Dataset entries
################

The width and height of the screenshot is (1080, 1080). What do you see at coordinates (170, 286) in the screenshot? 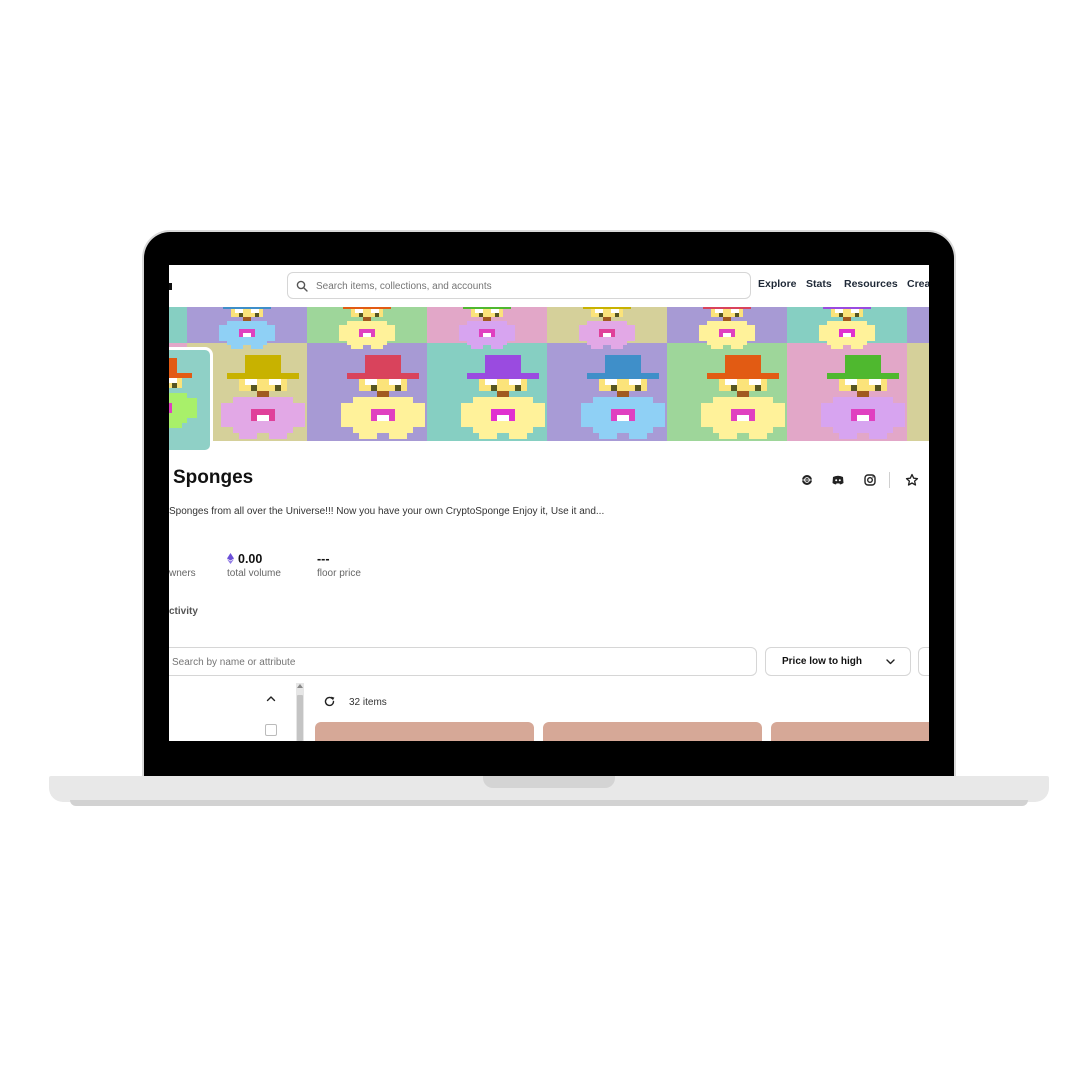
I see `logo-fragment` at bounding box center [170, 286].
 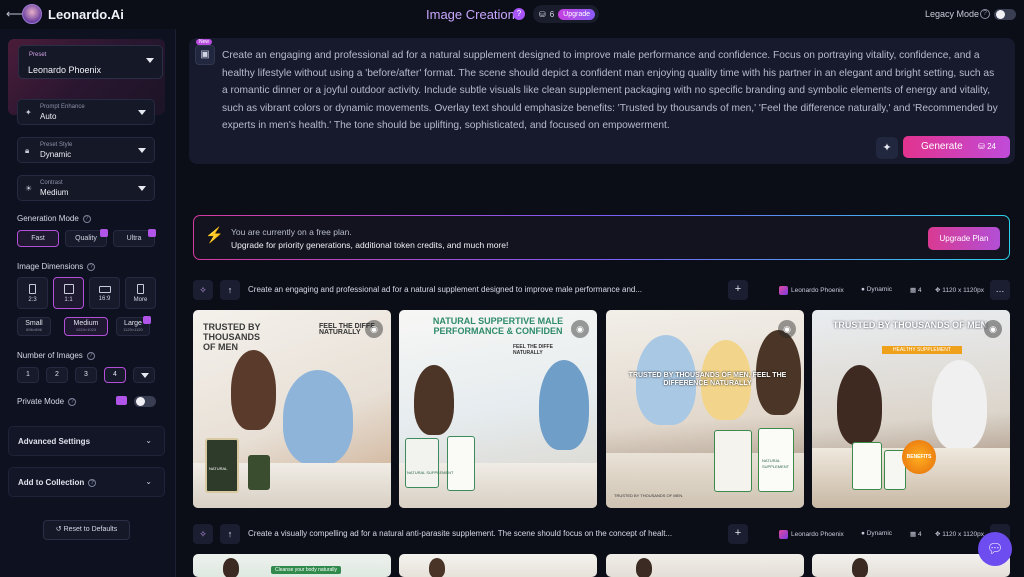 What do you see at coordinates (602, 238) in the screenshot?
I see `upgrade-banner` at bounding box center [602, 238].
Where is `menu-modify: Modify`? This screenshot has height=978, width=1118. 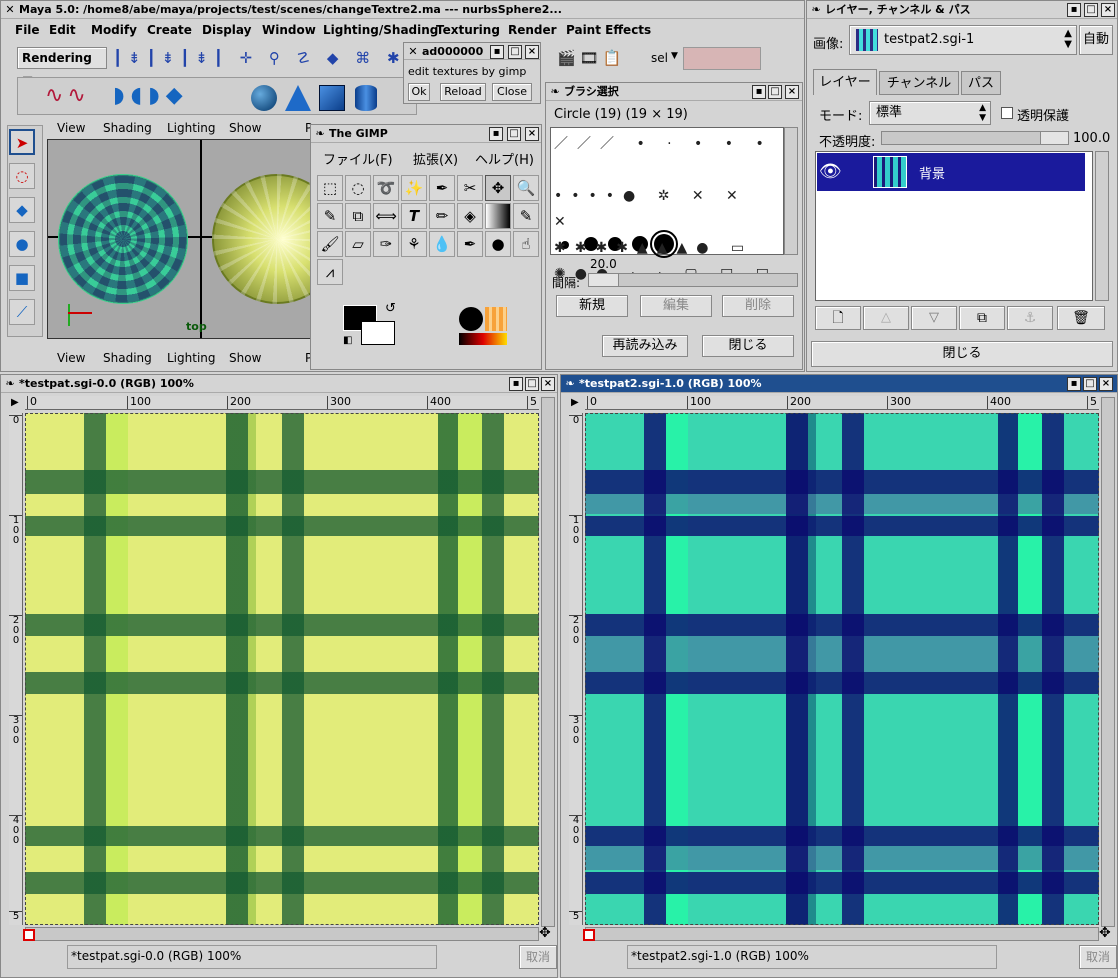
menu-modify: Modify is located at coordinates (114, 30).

################

Task goal
Rewrite all of the data above, substituting "size" for "width and height" and keeping everything else the same. Leave out the pictures.

Result below
The size of the screenshot is (1080, 1080). What do you see at coordinates (170, 286) in the screenshot? 
I see `logo-fragment` at bounding box center [170, 286].
  What do you see at coordinates (602, 238) in the screenshot?
I see `upgrade-banner` at bounding box center [602, 238].
Where is `menu-modify: Modify`? This screenshot has height=978, width=1118. 
menu-modify: Modify is located at coordinates (114, 30).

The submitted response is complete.